Supplementary material
The supplementary material for this article can be found at https://doi.org/10.1017/S2045796025100140.
Availability of data and materials
The data that support the findings of this study will be available in the repository OPARU at https://oparu.uni-ulm.de/xmlui/ following an embargo until 31 December 2025 to allow for prioritized generation of research findings by members of the UPSIDES consortium (trial registration: ISRCTN, ISRCTN26008944, registered on 30 October 2019).
Acknowledgements
The UPSIDES study is a multicentre collaboration among the Department for Psychiatry and Psychotherapy II at Ulm University, Germany (Bernd Puschner, coordinator); the Institute of Mental Health at University of Nottingham, UK (M.S.); the Department of Psychiatry at University Hospital Hamburg-Eppendorf, Germany (C.M.); Butabika National Referral Hospital, Uganda (J.N.); the Centre for Global Mental Health at London School of Hygiene and Tropical Medicine, UK (G.R.); Ifakara Health Institute, Dar es Salaam, Tanzania (D.S.); the Department of Social Work at Ben Gurion University of the Negev, Be’er Sheva, Israel (G.M.); and the Centre for Mental Health Law and Policy, Pune, India (J.K.).
Financial support
UPSIDES has received funding from the European Union’s Horizon 2020 research and innovation programme under grant agreement no. 779263. This publication reflects only the authors’ view.

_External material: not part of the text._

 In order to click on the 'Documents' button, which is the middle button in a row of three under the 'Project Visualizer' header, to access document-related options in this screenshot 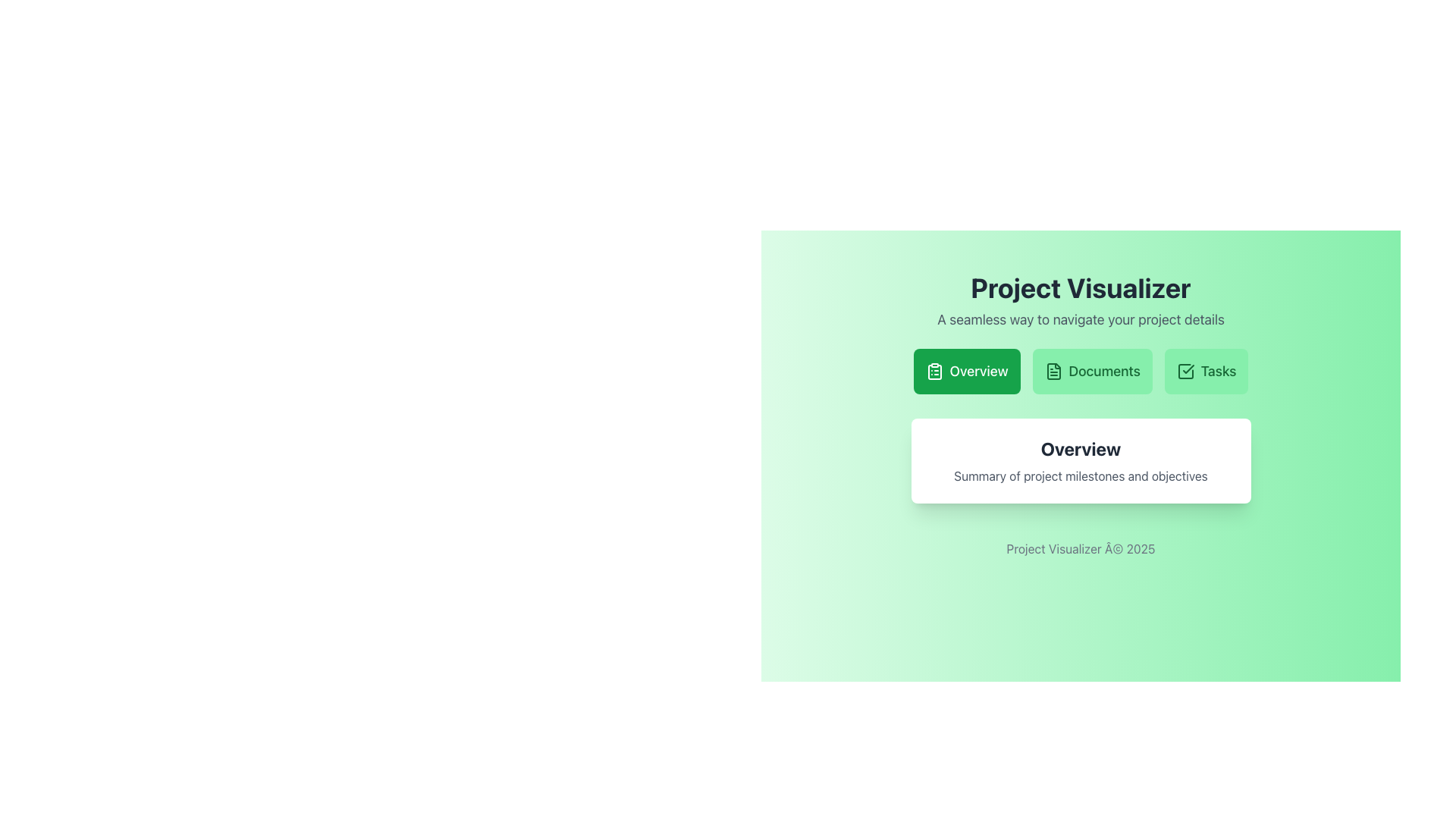, I will do `click(1052, 371)`.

The Commission is not responsible for any use that may be made of the information it contains.
Competing interests
No authors have any conflicts of interest to declare. The funders had no role in the design and conduct of the study; collection, management, analysis and interpretation of the data; preparation, review or approval of the manuscript; and decision to submit the manuscript for publication.
Ethical standards
The authors assert that all procedures contributing to this work comply with the ethical standards of the relevant national and institutional committees on human experimentation and with the Helsinki Declaration of 1975, as revised in 2013.